— Что ты думал, Вассерман? — говорит он тихим голосом, в котором уже не слышно ни клокочущей ненависти, ни даже обыкновенной злобы. — Надеялся, что, если будешь перескакивать со своим эскадроном с места на место, я утрачу ориентацию, растеряюсь? Пошатнусь, дам трещину, потеряю уверенность в правоте нашего дела? Какой же ты дурак — старый и одновременно инфантильный! Вассерман, понимаешь ли ты, какой ты идиот? Мы вместе могли бы совершить нечто потрясающее. Что-то такое, чего не сделал никто до нас. Но ты уперся, как осел, и не желаешь оставить свои жидовские фокусы. Собственными руками убиваешь последний предоставленный тебе шанс, губишь, закапываешь в землю свою повесть и вместе с ней весь свой жалкий талант. И вдобавок к этому теряешь последнего в мире человека, еще готового тратить свое драгоценное время на то, чтобы выслушивать твои бредни. Абсурд, курьёз!

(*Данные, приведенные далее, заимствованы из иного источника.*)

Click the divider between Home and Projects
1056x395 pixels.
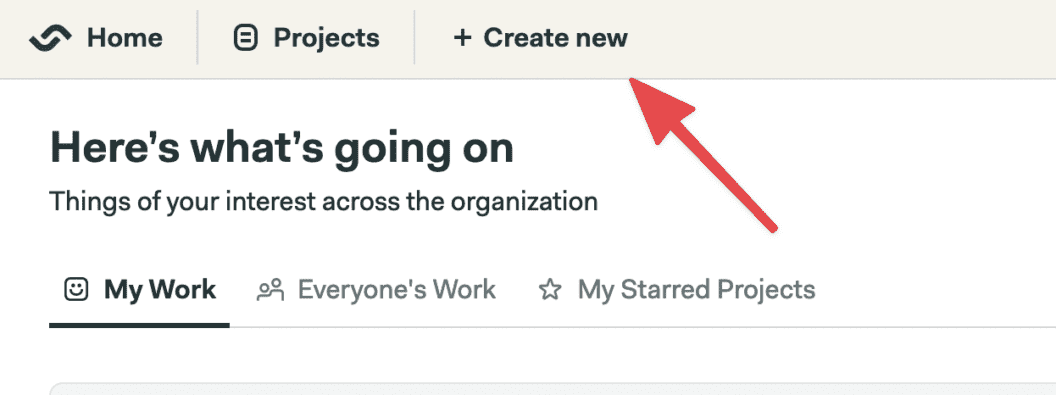pyautogui.click(x=197, y=38)
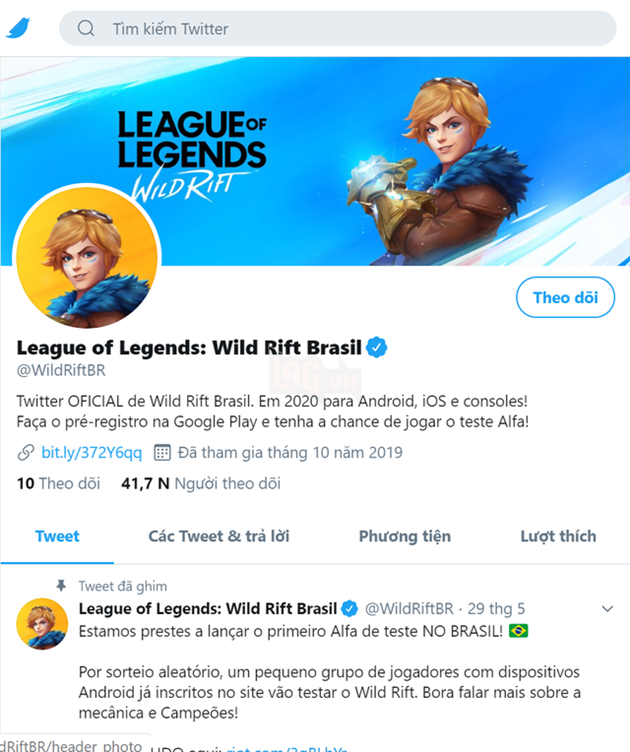Switch to the Tweet tab
This screenshot has height=752, width=630.
pos(57,536)
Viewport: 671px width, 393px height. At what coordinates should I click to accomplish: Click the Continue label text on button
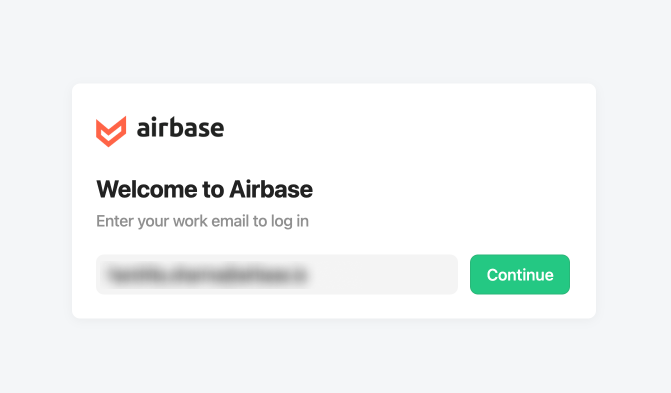(520, 275)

Он снова подтягивает ремень, как видно, желая подчеркнуть тот факт, что, несмотря ни на что — ни на что! — он все еще в прекрасной форме и никакие трудности и разочарования не в состоянии сломить его. Но страшная усталость проступает в каждом его движении, он буквально валится в кресло. Вассерман между тем встряхивается, потихонечку чистит и приглаживает свои общипанные и ободранные перышки, в душе признаваясь самому себе, что немец, в сущности, прав. «Найгель — назначенное мне наказание», — печально произносит он без слов, но вместе с тем, непонятно отчего, снова преисполняется какой-то неуместной гордости, и шея его слегка распрямляется.

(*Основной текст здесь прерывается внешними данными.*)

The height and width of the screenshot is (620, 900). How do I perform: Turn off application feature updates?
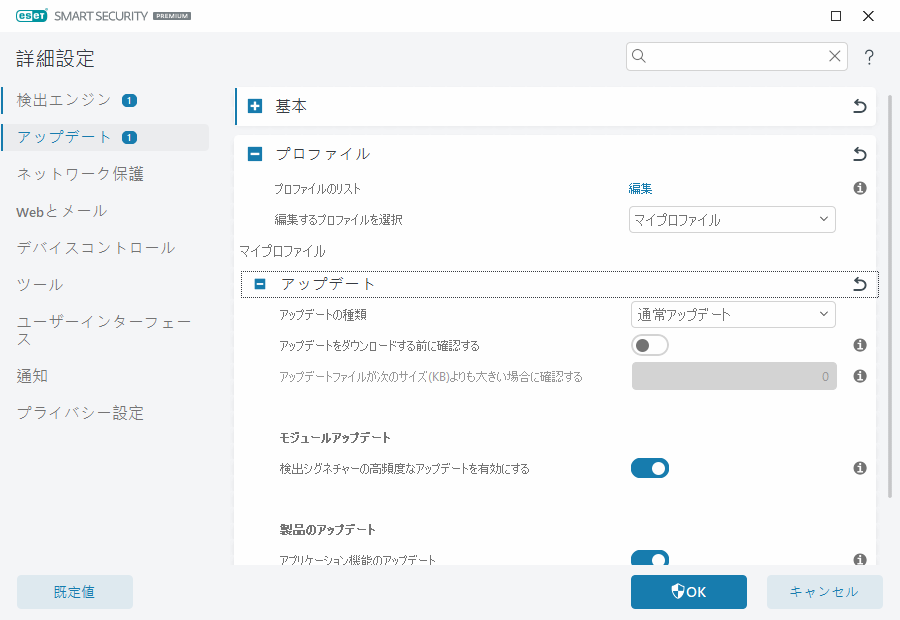click(650, 559)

— Ну что? Пускай я, как говорится, уже гнию в земле и пеку баранки, и не было во мне силы отвратить это зло, но даже я знаю, что никогда прежде не нуждался Исав вливать слова свои в такие тоненькие и узенькие сосуды, и чем больше он будет это делать, тем больше сам растечется по ним, разойдется, что называется, этот Бык по всем швам!
И, немного приободрившись, но пока все еще тем же сокрушенным и слабым голосом смиренно извиняется перед немцем за причиненные неудобства и робко обещает:
— Если только соизволит герр Найгель забыть это наше маленькое досадное столкновение, продолжу теперь рассказ в простоте и без затей, без этих хитростей и, как сказано, без скачков, и вернемся мы, с Божьей помощью, если вашей милости будет угодно, в зоопарк…
Найгель согласен. Я не в состоянии найти этому никакого разумного объяснения и не понимаю, зачем и для какой цели ему требуется это несчастное повествование. Вассерман утверждает, что тоже не знает зачем. Он усмехается потихоньку своей тонкой кривой усмешкой и снова повторяет, что и он постоянно должен возвращаться назад и припоминать то, что частенько улетучивается из памяти, — «ведь есть у меня обязанности перед рассказом, как перед живым созданием, у которого дыхание в ноздрях его, и не годится ставить телегу впереди лошади». Поди ж ты — неисправим!..
Найгелю заново приходится выслушать про орущего и плачущего горькими слезами младенца, но вместо танка и грохота боя теперь появляется Фрид, таскающий крикуна на руках взад-вперед по комнате и безуспешно пытающийся успокоить его разными «гули-гули» и «люли-люли». Но все это не помогает — крохотное невинное существо настойчиво, с необъяснимой жестокостью терзает огромные волосатые уши доктора своими несносными воплями. Никогда не предполагал Фрид, что это может быть так трудно и больно: он чувствует, как с каждым новым криком в голове его расходятся и расползаются давно закостеневшие швы, сквозь которые просачиваются мучительная настороженность и давние, казалось бы, навсегда угасшие надежды.
Нет, у этого младенца нет будущего.
На этом и закончится наш маленький рассказ.